Diagnostic Considerations
A variety of other diagnostic possibilities should also be considered in children with possible angioedema.
For other discussions on angioedema, see the overview topics Acquired Angioedema and Hereditary Angioedema.
Cellulitis
Usually, this is caused by gram-positive bacterial infection. Pain and fever are common.
Erysipelas
This is caused by group A beta streptococci. Tenderness, fever, and redness are common.
Lymphedema
Chronic thickening of tissues occurs in lymphedema. This contrasts with the acute stretching of tissue observed in angioedema.
Collagen vascular disorders
Patients with systemic lupus erythematosus (SLE) or other collagen vascular disorders should have a history of systemic illness, indicating the presence of vasculitis. Laboratory findings reflect features of chronic inflammatory conditions.
Acute contact dermatitis
In acute contact dermatitis, the patient has a history of contact with sensitizing agents. The rash is always accompanied by intense pruritus.
Idiopathic scrotal edema in children
The etiology of this disorder is unknown, but swelling is limited to the scrotal area. Rarely, it causes systemic symptoms.
Rosenthal-Melkersson syndrome
In this rare neurologic disorder, recurrent facial edema, recurrent peripheral facial nerve palsy, and remarkable fissuring of the tongue are characteristic.

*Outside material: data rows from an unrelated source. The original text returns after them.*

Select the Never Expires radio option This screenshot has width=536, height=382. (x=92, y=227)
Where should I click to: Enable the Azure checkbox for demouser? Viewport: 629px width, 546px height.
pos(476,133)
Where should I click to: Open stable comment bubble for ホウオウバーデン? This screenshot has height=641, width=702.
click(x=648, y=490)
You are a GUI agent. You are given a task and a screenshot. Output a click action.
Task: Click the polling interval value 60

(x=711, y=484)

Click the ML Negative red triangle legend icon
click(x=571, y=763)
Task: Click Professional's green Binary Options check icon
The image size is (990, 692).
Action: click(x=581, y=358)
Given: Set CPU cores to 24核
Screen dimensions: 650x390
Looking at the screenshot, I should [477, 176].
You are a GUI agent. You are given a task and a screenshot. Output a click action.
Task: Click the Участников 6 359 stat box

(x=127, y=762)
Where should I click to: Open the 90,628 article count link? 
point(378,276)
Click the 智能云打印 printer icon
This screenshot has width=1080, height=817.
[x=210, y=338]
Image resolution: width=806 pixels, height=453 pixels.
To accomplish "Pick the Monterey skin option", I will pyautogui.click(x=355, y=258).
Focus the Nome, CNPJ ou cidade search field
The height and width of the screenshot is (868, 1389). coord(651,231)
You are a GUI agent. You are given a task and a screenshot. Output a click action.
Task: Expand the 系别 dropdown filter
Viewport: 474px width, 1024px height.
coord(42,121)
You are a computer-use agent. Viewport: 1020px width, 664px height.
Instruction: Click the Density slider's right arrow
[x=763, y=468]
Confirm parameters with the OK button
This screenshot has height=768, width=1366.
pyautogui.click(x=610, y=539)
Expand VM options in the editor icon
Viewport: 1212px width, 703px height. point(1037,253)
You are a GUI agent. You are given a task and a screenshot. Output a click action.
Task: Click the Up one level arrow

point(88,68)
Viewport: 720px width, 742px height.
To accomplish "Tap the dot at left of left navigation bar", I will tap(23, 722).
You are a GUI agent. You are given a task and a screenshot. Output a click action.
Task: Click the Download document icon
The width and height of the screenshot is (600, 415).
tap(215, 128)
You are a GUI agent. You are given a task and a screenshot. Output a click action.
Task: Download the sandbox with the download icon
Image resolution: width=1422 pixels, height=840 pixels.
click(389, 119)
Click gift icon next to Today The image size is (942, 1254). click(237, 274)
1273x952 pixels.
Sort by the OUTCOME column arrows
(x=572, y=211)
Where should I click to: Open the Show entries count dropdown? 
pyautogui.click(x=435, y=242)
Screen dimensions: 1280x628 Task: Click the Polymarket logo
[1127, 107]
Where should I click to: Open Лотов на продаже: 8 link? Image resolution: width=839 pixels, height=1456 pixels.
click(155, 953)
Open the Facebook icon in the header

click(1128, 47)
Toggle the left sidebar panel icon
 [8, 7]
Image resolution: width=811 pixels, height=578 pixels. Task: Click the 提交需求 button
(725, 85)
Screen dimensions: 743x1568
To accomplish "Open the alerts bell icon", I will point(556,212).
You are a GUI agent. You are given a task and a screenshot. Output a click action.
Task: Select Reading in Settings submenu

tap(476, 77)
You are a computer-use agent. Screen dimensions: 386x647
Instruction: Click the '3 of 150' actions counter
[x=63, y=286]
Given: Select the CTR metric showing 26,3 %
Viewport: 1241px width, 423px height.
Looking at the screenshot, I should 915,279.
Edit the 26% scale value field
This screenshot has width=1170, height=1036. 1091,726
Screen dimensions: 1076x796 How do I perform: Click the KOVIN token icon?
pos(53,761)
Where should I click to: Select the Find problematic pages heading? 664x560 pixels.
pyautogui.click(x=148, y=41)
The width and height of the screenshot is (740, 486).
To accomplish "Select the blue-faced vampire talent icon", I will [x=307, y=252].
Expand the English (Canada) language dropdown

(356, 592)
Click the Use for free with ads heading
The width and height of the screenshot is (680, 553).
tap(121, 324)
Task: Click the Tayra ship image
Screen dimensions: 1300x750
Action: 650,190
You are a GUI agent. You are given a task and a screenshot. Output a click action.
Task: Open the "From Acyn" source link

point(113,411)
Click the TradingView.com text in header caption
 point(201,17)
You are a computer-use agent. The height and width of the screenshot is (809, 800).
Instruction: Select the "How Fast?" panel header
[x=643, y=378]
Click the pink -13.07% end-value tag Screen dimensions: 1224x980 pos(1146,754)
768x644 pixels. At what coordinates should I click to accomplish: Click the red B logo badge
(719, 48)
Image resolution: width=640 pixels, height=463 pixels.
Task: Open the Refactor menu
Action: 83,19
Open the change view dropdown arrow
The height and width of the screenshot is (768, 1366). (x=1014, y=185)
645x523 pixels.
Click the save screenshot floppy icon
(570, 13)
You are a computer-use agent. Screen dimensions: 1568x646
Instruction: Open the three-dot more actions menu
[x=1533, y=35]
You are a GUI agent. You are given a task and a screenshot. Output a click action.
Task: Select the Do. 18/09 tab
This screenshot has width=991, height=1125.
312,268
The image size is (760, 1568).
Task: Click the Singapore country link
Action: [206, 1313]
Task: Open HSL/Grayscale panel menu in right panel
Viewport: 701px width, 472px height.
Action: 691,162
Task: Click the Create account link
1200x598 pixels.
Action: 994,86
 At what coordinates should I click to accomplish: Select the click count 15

Onset is in childhood or early adolescence.
Laryngeal swelling due to anaphylaxis
Most patients have a history of intense allergic diathesis. The anaphylaxis may be caused by ingestion of food, drugs, insect sting, or latex allergy. Idiopathic anaphylaxis, which is rare in children, may occasionally cause difficulty in the differential diagnosis.
Surgical abdomen
Severe pain caused by hereditary angioedema can be difficult to distinguish from conditions leading to surgical abdomen. The latter include intestinal obstruction and appendicitis. In addition, Crohn disease may cause chronic pain and diarrhea. History and physical examination should be helpful to distinguish those conditions with the aid of imaging studies.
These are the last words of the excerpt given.